Occasionally, I overrule the dictionary. I look through the case law and reach a verdict: a word that’s not a word becomes a word. For me, this linguistic Bolshevism requires two elements. First, the word must be essential to the sentence. Either there’s no suitable alternative that I can wedge into its place, or the revolutionary, invented word is necessary for the scansion that I want for a line. The second test is comprehensibility. Will the reader understand my new word and, most likely, sail through the rest of the sentence? I don’t believe in calling attention to new words—I won’t use quotes, or parentheses, I’m not providing an explanation or footnote—so the meaning must be obvious. A new word should, harmoniously, match the language that we’ve all, more or less, agreed to use.

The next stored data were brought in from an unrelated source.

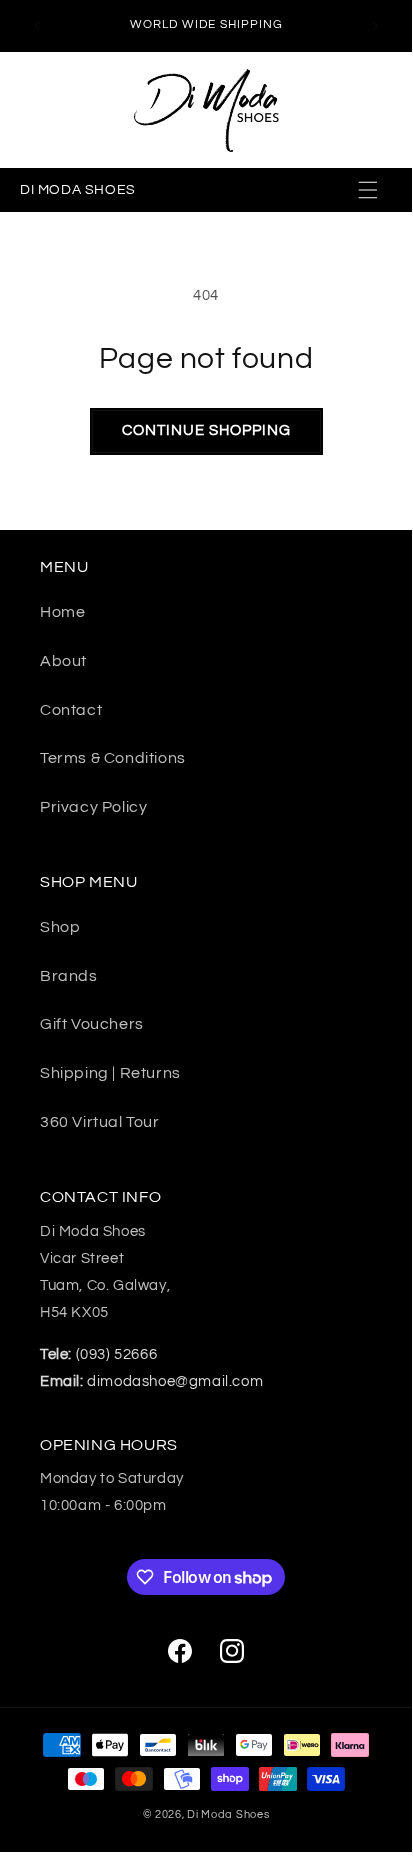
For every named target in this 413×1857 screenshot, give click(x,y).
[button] (370, 190)
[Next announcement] (375, 26)
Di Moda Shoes (228, 1814)
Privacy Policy (93, 807)
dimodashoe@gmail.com (151, 1381)
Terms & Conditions (113, 758)
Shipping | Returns (110, 1073)
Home (62, 612)
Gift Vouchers (92, 1024)
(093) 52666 (98, 1354)
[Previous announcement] (37, 26)
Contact (71, 710)
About (63, 661)
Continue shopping (206, 430)
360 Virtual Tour (100, 1122)
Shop (60, 927)
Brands (69, 976)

And, in recent months, I’ve written inarticulable, underappreciated, underslept, innovatively, midsentence, and unrelatable—words not yet in dictionaries but that I believe are still easily understood.

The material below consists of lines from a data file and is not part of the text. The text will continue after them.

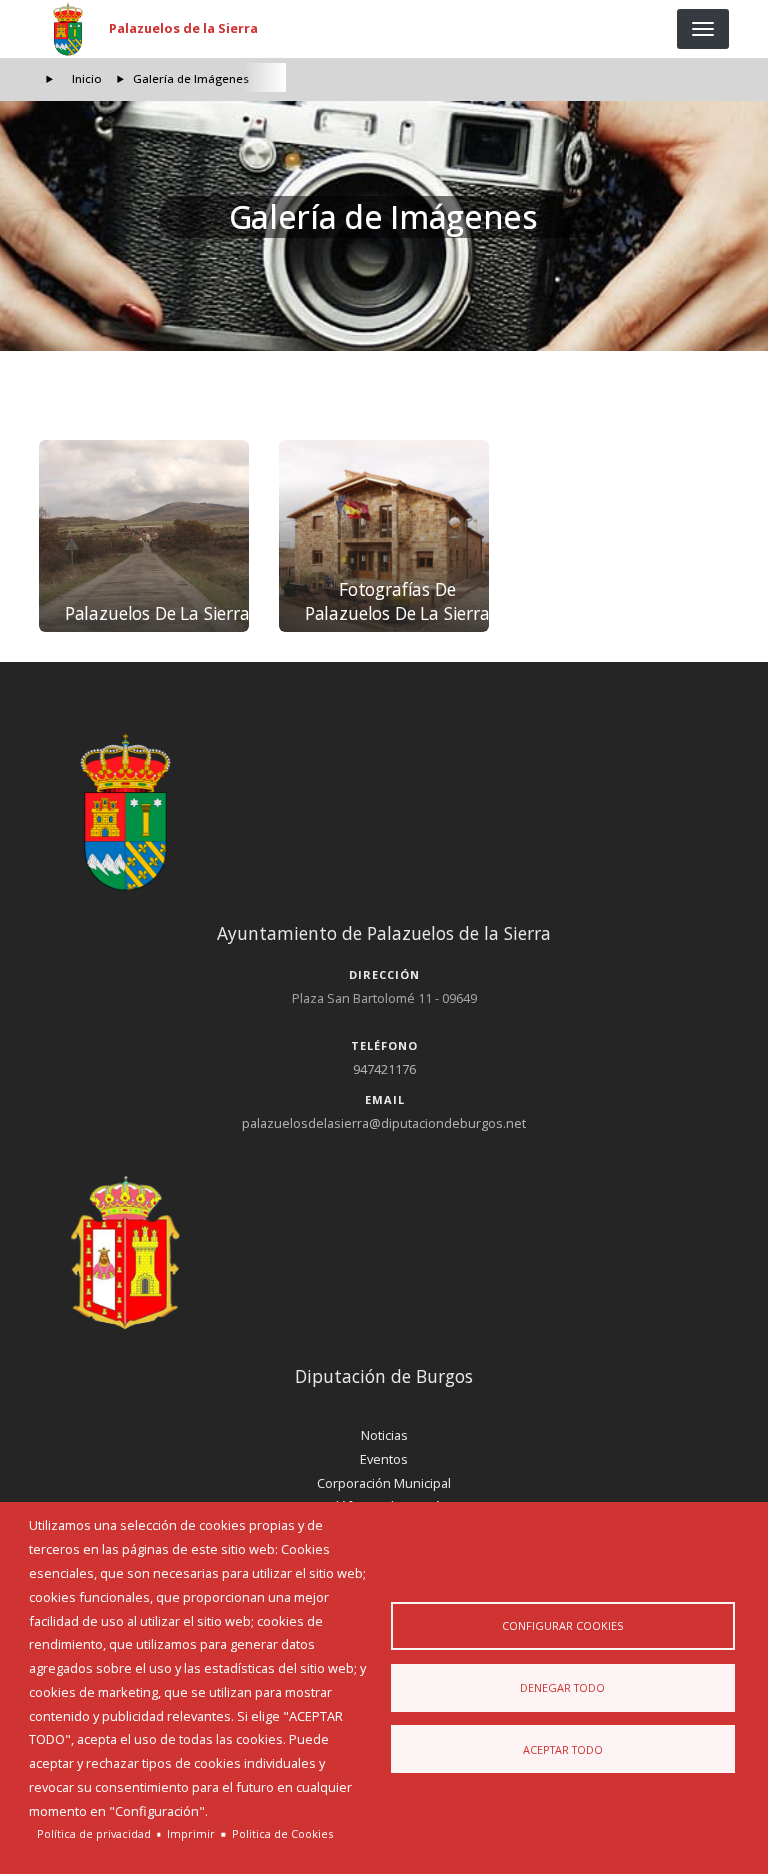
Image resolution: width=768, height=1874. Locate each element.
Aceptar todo (563, 1749)
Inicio (87, 78)
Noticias (384, 1435)
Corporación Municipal (384, 1483)
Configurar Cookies (562, 1625)
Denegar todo (562, 1687)
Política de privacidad (94, 1833)
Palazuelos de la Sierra (183, 28)
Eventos (384, 1459)
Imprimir (191, 1833)
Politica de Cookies (282, 1833)
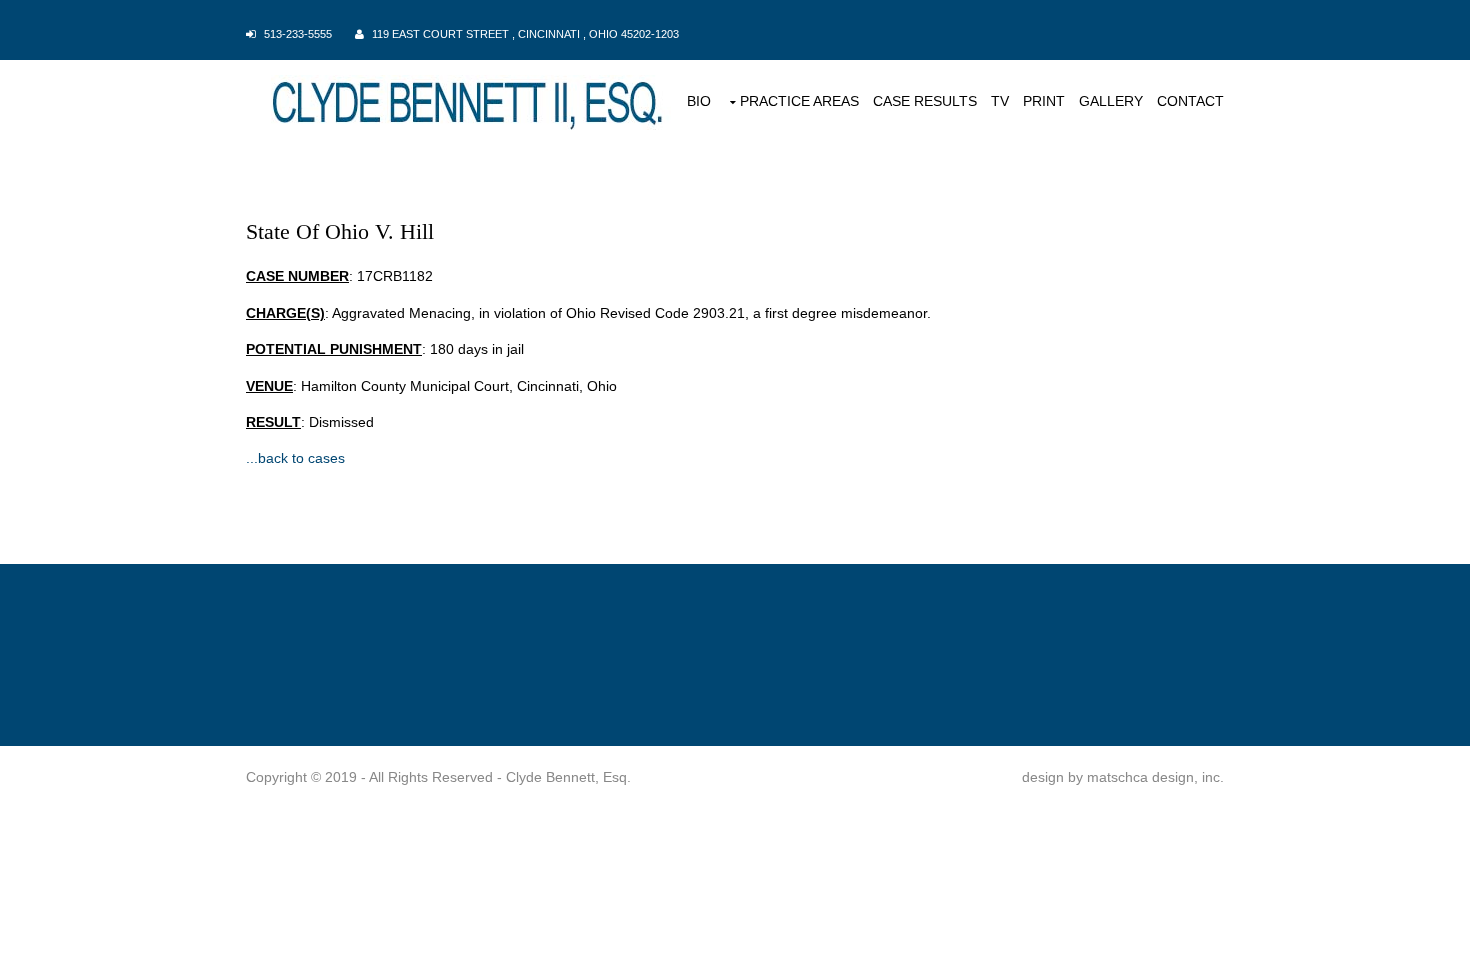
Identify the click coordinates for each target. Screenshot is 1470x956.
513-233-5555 (298, 34)
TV (1000, 101)
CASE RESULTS (925, 101)
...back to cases (295, 458)
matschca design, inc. (1155, 777)
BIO (699, 101)
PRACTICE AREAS (799, 101)
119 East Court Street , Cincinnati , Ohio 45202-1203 (525, 34)
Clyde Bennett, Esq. (568, 777)
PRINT (1044, 101)
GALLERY (1111, 101)
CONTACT (1190, 101)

Two words on my radical list—underappreciated and underslept—will, eventually, be standard in English dictionaries. Perhaps that’s a tad boastful, but I’m confident that I’m ahead of the trend, because there’s a common development pattern for many new English words: there’s the birth of a new word when two separate concepts, such as week and end, or break and fast, start to fuse in speech; very soon, in the teenage years, those words grow hyphens, such as the old terms of week-end and break-fast; and, finally, when those words reach maturity, they jettison the hyphen as evolutionary scaffolding that’s no longer needed.

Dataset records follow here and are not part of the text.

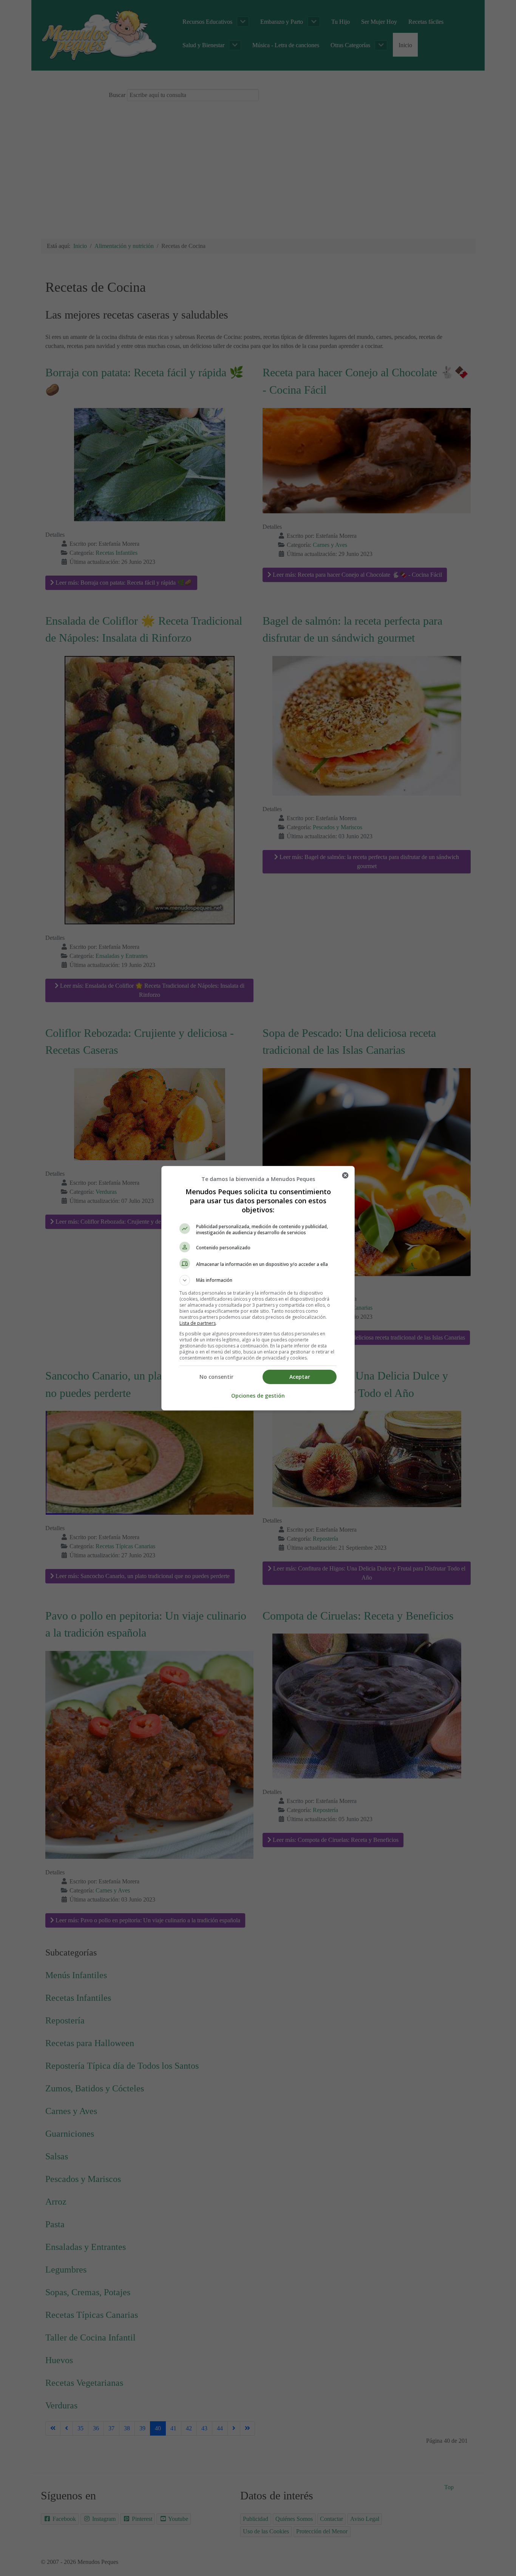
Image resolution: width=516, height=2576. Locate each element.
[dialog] (258, 1288)
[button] (258, 1280)
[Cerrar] (345, 1175)
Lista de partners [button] (197, 1323)
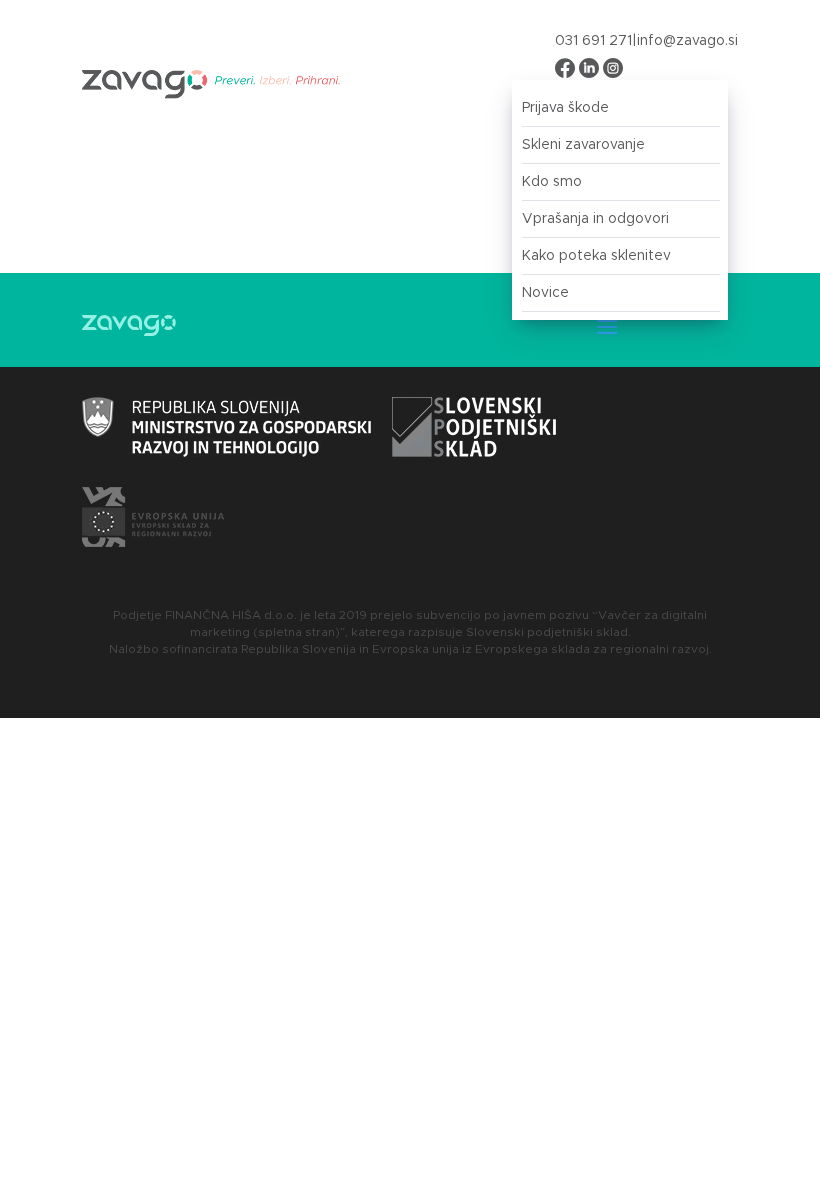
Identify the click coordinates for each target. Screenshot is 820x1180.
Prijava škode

Numerous words fit this pattern in English—bookshop, football, notebook, toothbrush, and, in the most notable example from recent decades, email. Most people alive today watched this word take its first steps and then eventually enter the world on its own. At first, the term that people used was electronic mail; very quickly, for about a day, you would see e mail; predictably, that soon became e-mail, which some people still use—although email is the natural and expected maturity for this word.
Interestingly, the pronunciation also changes when one of these compound words grows up. For book shop as two words, you stress the second word, shop, while the single word bookshop has a stress—as in all these compound words—on the first part, bookshop. You’ll hear the difference if you say these two words aloud: Foot Ball and football. Or you can remember how electronic mail stressed the mail, while email stresses the e.
This subtle pronunciation change—which occurs, relentlessly, throughout the language—is one reason why classic films sound so odd to our ear; we can hear the words, understand the sentences, but find the accents, stress, and tone, utterly peculiar. But pronunciation, like the language itself, is always moving, and we, too, will eventually sound very strange to people in the future—if they happen to be listening.
Fascinating essay! I hate it when that red squiggly line appears below words that make perfect sense but, for some reason, are not in the software's lexicon.
I came across the word unperplex in a John Donne poem. I used it to describe the passion of romantic love. It sounds better than "solve" or "complete."